▶ TEXT EXCERPT
The Feminist Promise
Page 27
On the face of the matter, a civil rights bill could easily have included prohibitions against sex discrimination. Activated by the civil rights movement, the old parallel between race and sex discrimination had already popped up again in American Women. But Esther Peterson and others on the PCSW, the most likely people in the administration to push the matter, saw black civil rights as more urgent. Thus apparently no one mentioned to LBJ the possibility of including sex in the omnibus bill he sent to Congress in 1964.83
The relationship between race and sex soon surfaced, though, deployed and exploited by opponents. The Woman’s Party, faced with a civil rights bill that had nothing to do with women, objected to legislation that supposedly gave exclusive advantages to black men. Southern Democrats in the House, failing in their efforts to block the bill, seized upon the sex discrimination issue the Women’s Party handed them as a way to discredit the CRA. In debate on the floor of the House, the segregationist Virginia congressman Howard Smith tossed in a rider to the bill—Title VII—that outlawed sex discrimination in employment. His intention was to make the CRA look ridiculous. The point of the rider was that the very idea of discrimination was absurd: People got the jobs that they were suited for; there was nothing unfair about it. Presenting Title VII, Smith inquired of his colleagues with faux naïveté: If the government protected the rights of racial minorities (implicitly unqualified) to get jobs, well, why not protect the rights of spinsters (implicitly unlovable) to get husbands? The joke tickled representatives on both sides of the aisle. Chuckles and guffaws lightened the tense mood. Sexism was nothing if not a unifier of men.84
Smith was drawing water at the well of one of the deepest presumptions about women in American life. His joke followed the lines of the quip John Adams made two centuries before, when Abigail asked him to remember the ladies. If women were included in the provisions for full citizenship, why then, why not every servant, pauper, and apprentice boy? Anyone who subscribed to any kind of prejudice, anywhere, anytime, could always cite women’s exclusion to buttress their position, because it appeared so natural. If you were going to protect the rights of racial minorities—this is what Smith’s joke really came down to—well why not—heh heh—protect the rights of women, too?

▶ DATASET CONTENT
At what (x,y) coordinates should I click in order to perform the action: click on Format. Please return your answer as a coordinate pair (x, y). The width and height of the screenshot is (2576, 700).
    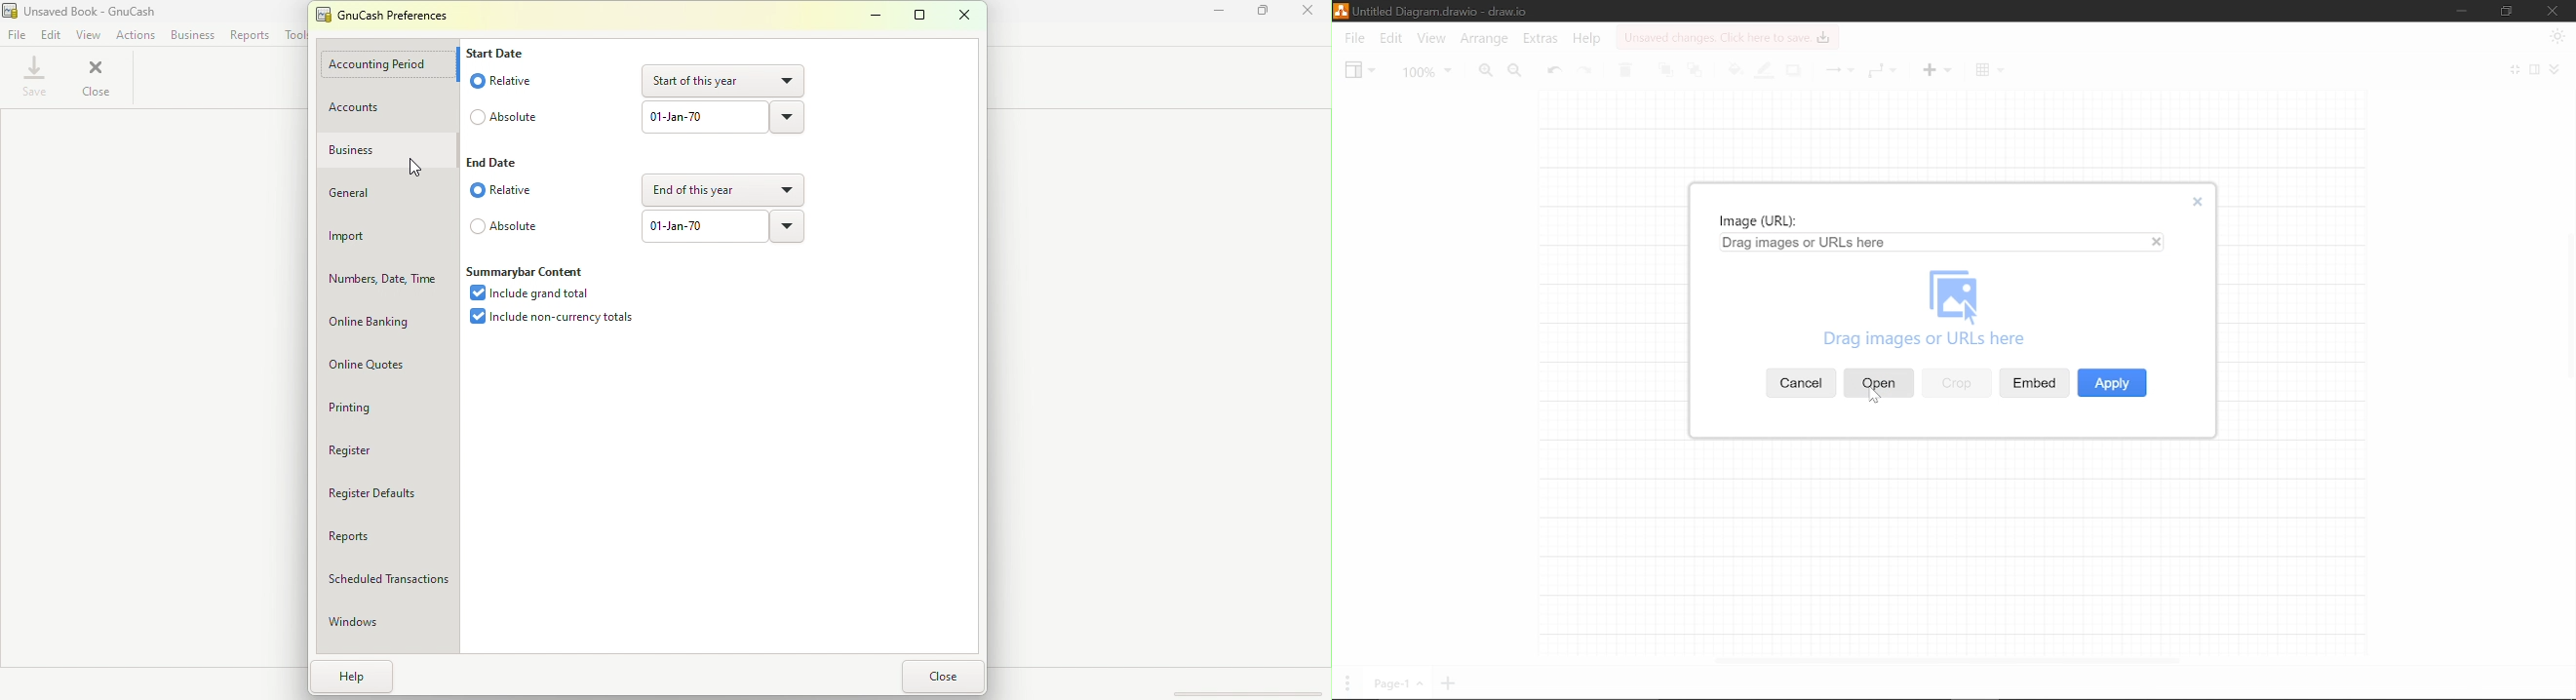
    Looking at the image, I should click on (2536, 71).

▶ WORK TO COMPLETE
Please list every individual person mentioned by name in the Title VII passage, in the order they first appear. The data has no role in this work.

▶ EXERCISE SOLUTION
Esther Peterson
LBJ
Howard Smith
John Adams
Abigail